Le CNR FHV participe à de nombreux réseaux de surveillance européens et internationaux:
 
-Global Alert and Response(GAR, ex GOARN). L’UBIVE et le laboratoire P4 appartiennent à ce réseau piloté par l’OMS, et sont donc susceptibles d’être mobilisés sur le terrain en cas d’épidémie. Ce réseau met en commun des moyens humains et techniques pour identifier le pathogène en cause, confirmer le diagnostic, et trouver les réponses rapides et adéquates face aux épidémies internationales.
 
-European Network of Imported Viral Diseases(ENIVD, DG Sanco – ECDC, Stockholm).
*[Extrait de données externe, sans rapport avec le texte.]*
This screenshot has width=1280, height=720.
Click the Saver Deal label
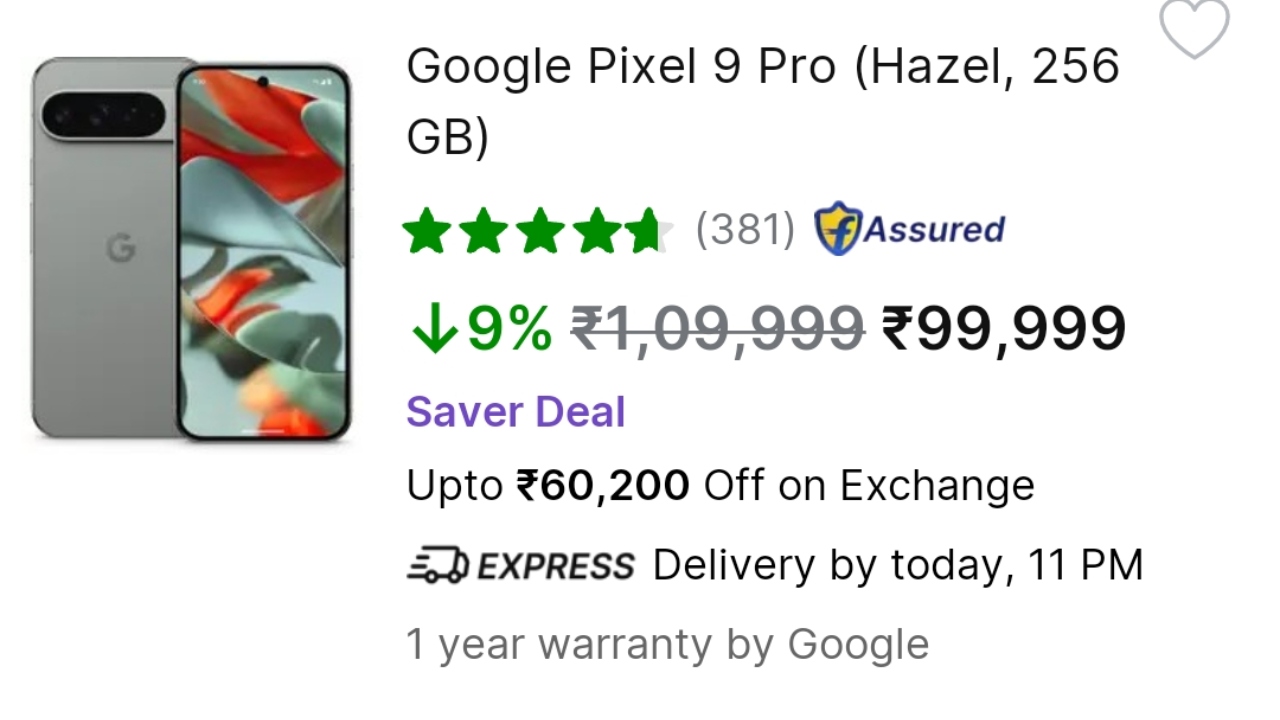pos(516,412)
Ce réseau regroupe des laboratoires spécialisés de 27 pays européens. Les objectifs de ce réseau sont de surveiller l’introduction et la circulation de ces virus en Europe, de définir les conduites à tenir en cas d’importation de ces virus, d’échanger réactifs et matériel biologique et de standardiser les techniques de diagnostic. L’UBIVE est impliquée dans ce réseau par l’intermédiaire de l’Institut Pasteur (JC Manuguerra), ainsi que le laboratoire P4. Ce réseau vise à faciliter le diagnostic des maladies émergentes en Europe.
 
-Quality Assurance Exercises and Networking on the Detection of Highly Infectious Pathogens (QUANDHIP). Le CNR FHV participe à ce réseau par l'intermédiaire du Laboratoire P4. En effet, ce consortium composé de 38 laboratoires issus de 23 pays européens a pour but la standardisation des techniques de diagnostic concernant les pathogènes hautement infectieux. Des exercices de contrôle qualité sont notamment organisés régulièrement au niveau européen.
 
-Réseau national des laboratoires BIOTOX-PIRATOX. Le CNR est impliqué dans ce réseau par l'intermédiaire du Dr Delphine PANNETIER, qui est membre de son Conseil Scientifique.
 
-Réseau International des Instituts Pasteur. Le CNR FHV est membre actif du Réseau International des Instituts Pasteur et Instituts Associés. A ce titre, il effectue en collaboration avec ces Instituts des investigations de terrains, comme notamment l’étude épidémiologique du virus Nipah en Asie du Sud-Est (Cambodge, Vietnam). De plus, le CNR FHV apporte son expertise et peut fournir des réactifs nécessaires au diagnostic afin que les équipes des Instituts outre-mer puissent réaliser la surveillance de ces infections.
 
Enfin, via la coordination du réseau européen ERINHA, le laboratoire P4 développe également de fortes interactions avec les structures en charge de la santé publique au niveau européen (ECDC) ou mondial (OMS).

 

Assurance Qualité

Le CNR est engagé dans une démarche qualité, s’inscrivant dans le cadre de la politique qualité de l’Institut Pasteur. De plus, conformément à l’ordonnance n°2010-49 du 13 janvier 2010 relative aux activités de biologie médicale, le CNR s’est engagé dans le processus d’accréditation au référentiel ISO 15189, avec pour objectif une accréditation complète avant le 1 novembre 2016.